Rackspace Outage 07
By Giania • Nov 12th, 2007 at 10:33 pm • Category: Fnord| Hot: |
EDIT 06-29-2009: Please go here http://www.randomkitty.net/blog/2009/06/29/rackspace-outage-of-2009-06-29-2009/ if you arrived while searching for the most recent outage issue at rackspace. Thanks!
Author’s Note: The information below is based upon reports which were handed to me during the incident through various sources. I am well aware that at this point there are inaccuracies. I intend to maintain this post as-is to serve as a record of what occurs when information is not disseminated in an organized fashion. For a full report on what happened, there are several sources, but it may be best to go with Rackspace’s finished report on the incident.

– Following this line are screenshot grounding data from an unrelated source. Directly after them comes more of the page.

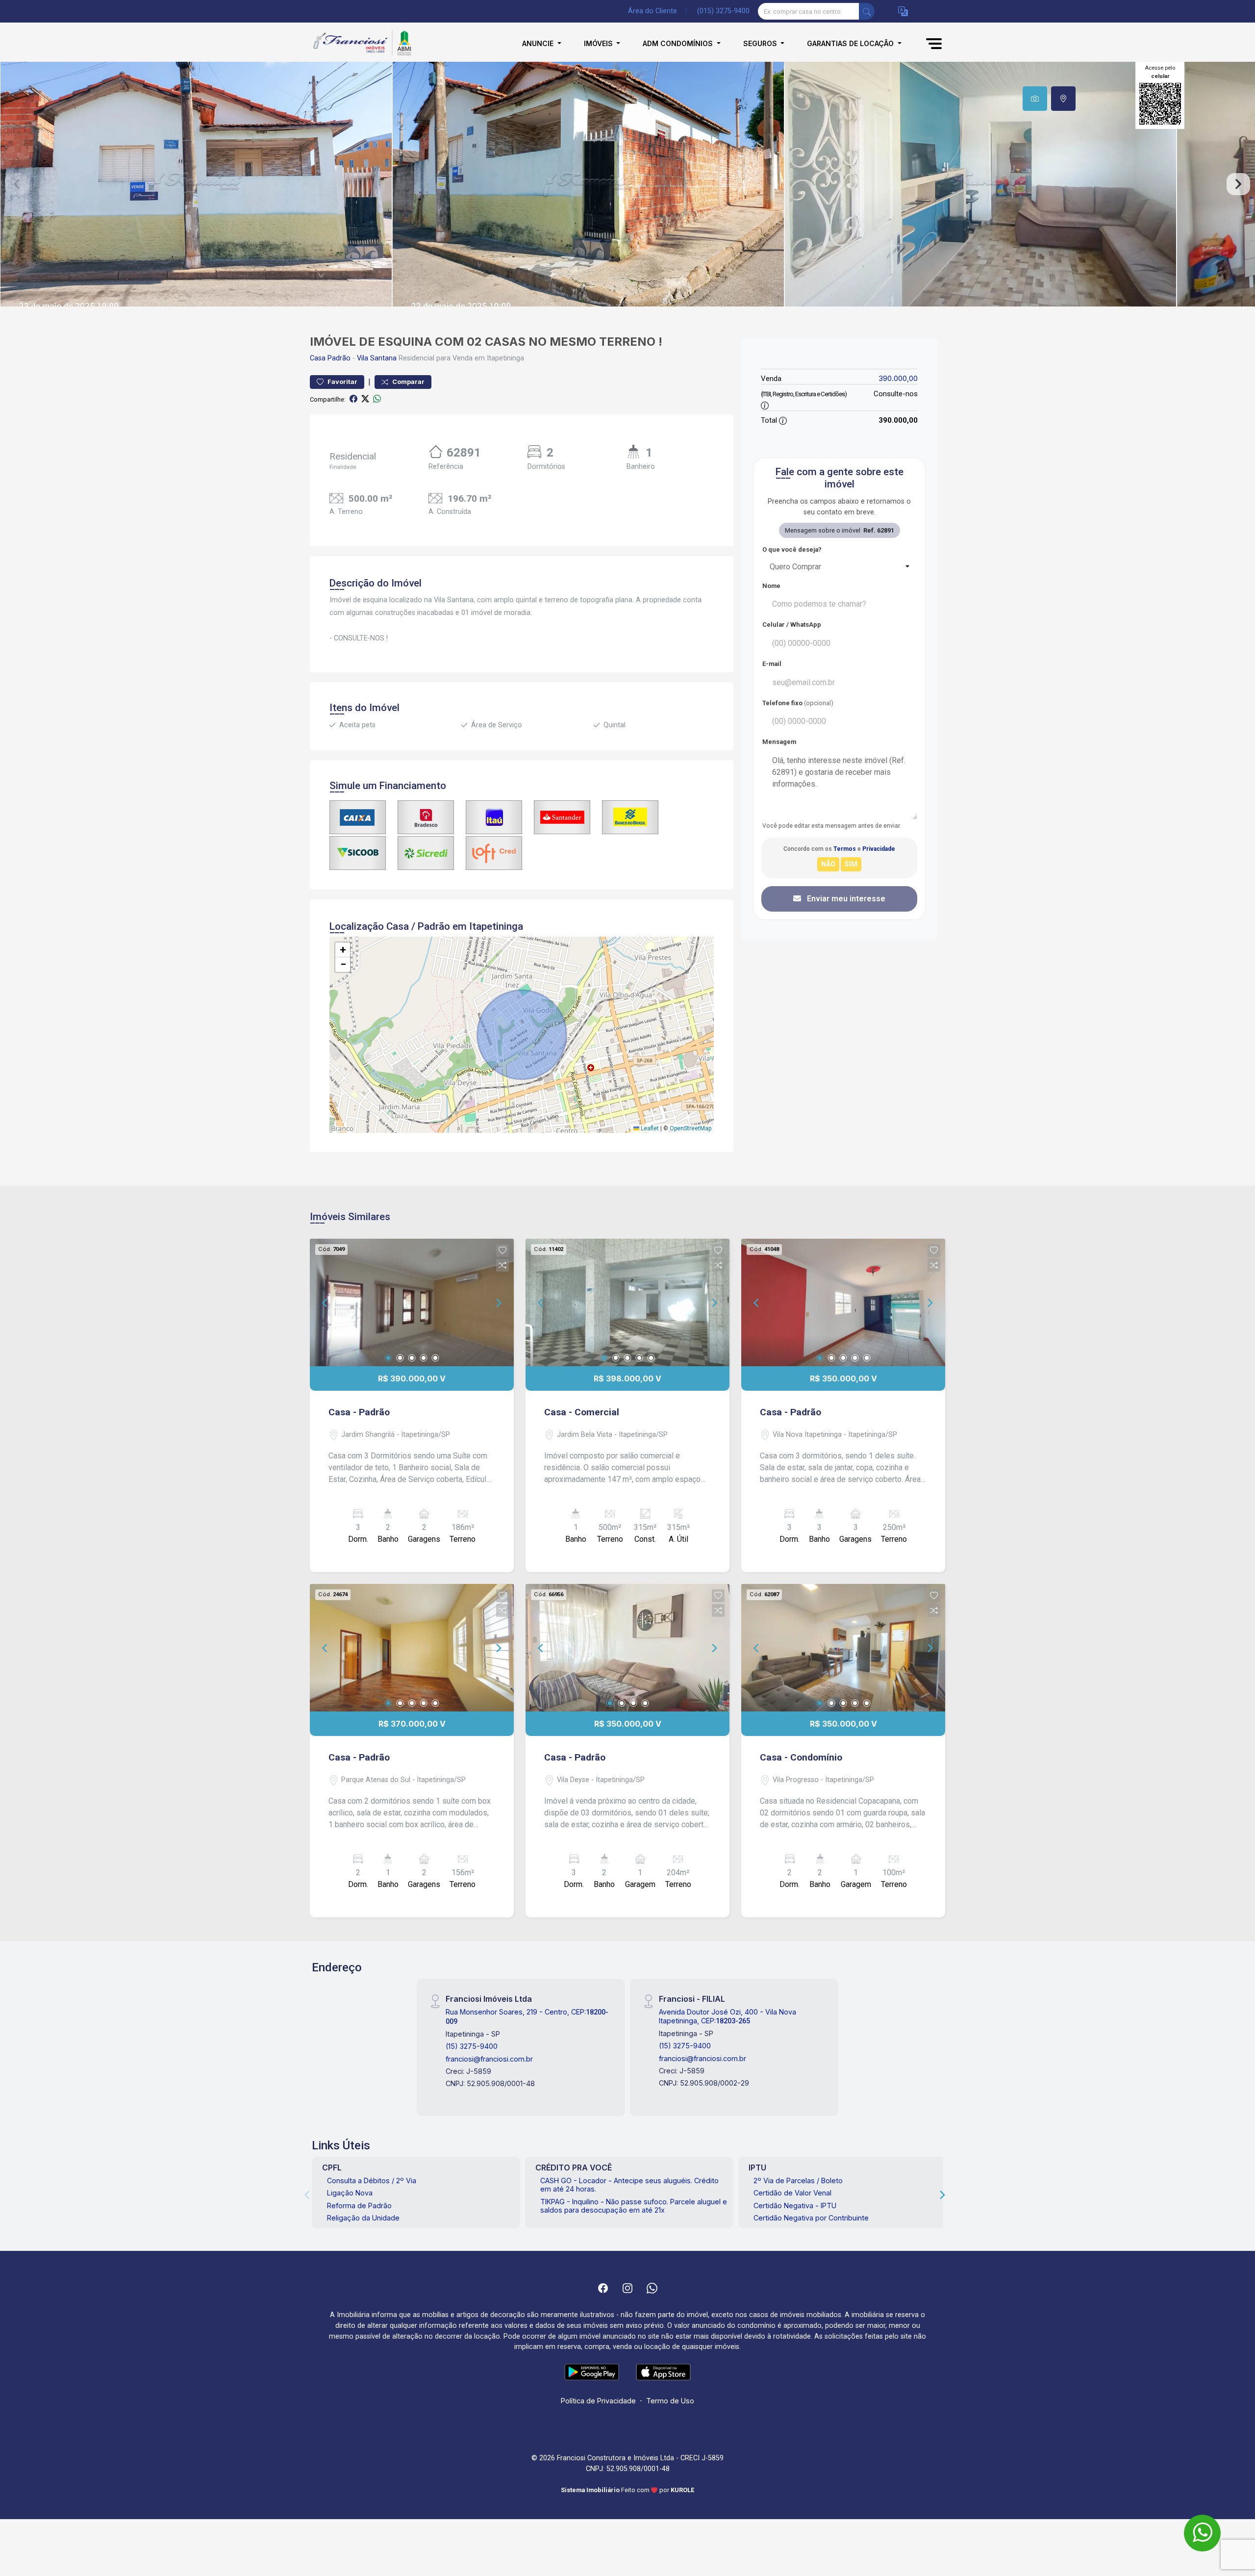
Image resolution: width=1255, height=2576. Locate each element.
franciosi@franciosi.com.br (489, 2059)
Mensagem (779, 741)
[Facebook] (603, 2288)
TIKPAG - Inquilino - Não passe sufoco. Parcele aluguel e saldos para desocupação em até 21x (633, 2205)
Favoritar (341, 381)
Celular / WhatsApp (791, 624)
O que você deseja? (792, 549)
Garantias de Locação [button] (851, 43)
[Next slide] (1238, 184)
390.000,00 (898, 378)
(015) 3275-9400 (723, 11)
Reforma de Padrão (359, 2205)
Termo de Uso (670, 2401)
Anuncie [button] (538, 43)
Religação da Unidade (363, 2218)
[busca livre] (867, 11)
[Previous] (325, 1302)
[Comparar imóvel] (502, 1265)
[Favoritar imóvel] (502, 1250)
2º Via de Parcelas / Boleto (798, 2180)
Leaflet (649, 1128)
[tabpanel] (627, 184)
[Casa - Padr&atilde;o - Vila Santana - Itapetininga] (359, 43)
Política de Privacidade (598, 2401)
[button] (903, 11)
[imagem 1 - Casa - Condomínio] (843, 1647)
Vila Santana (377, 358)
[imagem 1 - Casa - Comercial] (627, 1302)
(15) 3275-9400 (472, 2046)
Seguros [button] (761, 43)
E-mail (771, 663)
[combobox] (839, 567)
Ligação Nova (350, 2193)
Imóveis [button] (599, 43)
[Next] (498, 1302)
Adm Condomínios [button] (679, 43)
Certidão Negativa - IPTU (794, 2205)
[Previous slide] (16, 184)
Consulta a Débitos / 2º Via (371, 2180)
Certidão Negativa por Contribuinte (811, 2218)
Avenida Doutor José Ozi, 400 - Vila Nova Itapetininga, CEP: (727, 2016)
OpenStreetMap (690, 1128)
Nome (771, 585)
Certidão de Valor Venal (792, 2193)
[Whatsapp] (652, 2288)
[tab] (1035, 98)
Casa (318, 358)
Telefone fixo (797, 703)
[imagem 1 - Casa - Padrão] (412, 1302)
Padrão (339, 358)
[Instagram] (627, 2288)
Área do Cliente (652, 11)
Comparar (408, 381)
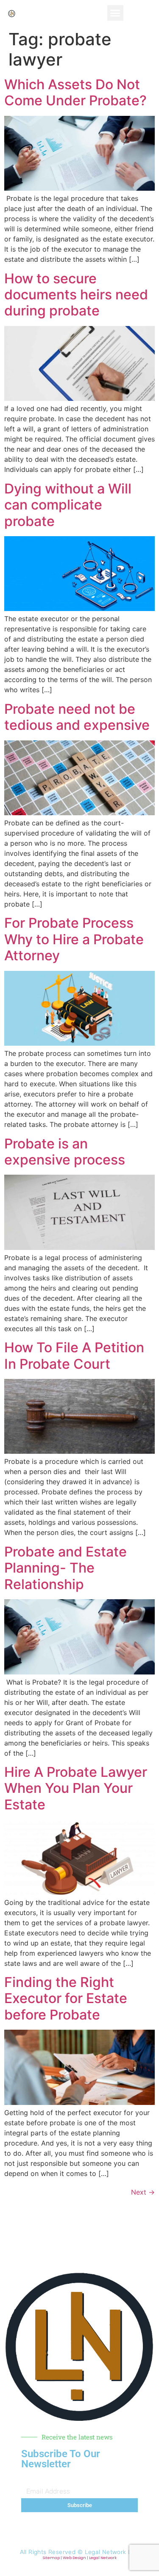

Once again I appreciate all the feedback, and I am glad that I was able to provide some insights to at least a few people during this business crisis. Thank you.
Just heard from my head IT guy at my office:
Rackspace had a major power outage in its Dallas location due to a truck which crashed into a utility pole, causing it to crash into a transformer, causing it to explode a huge ruckus resulting in a transformer blowing up.
There are backup generators which kicked in immediately to prevent serious data loss and server damage, but it wasn’t enough to power the heating and cooling.
They realized that the infrastructure of generators wasn’t enough to handle it all when the temps were going up in the data center so they shut back down.
So what did they do? They trucked in several (around 6-10) 100 kilowatt large generators to power the HVAC.
These are being hooked up presently and service should be restored soon. They’re flipping servers back online one at a time to ensure maximum hardware integrity.
It’s estimated that it will take around 12 hours to restore the transformer. This means that Rackspace will be running on generators for a while. Could ge interesting.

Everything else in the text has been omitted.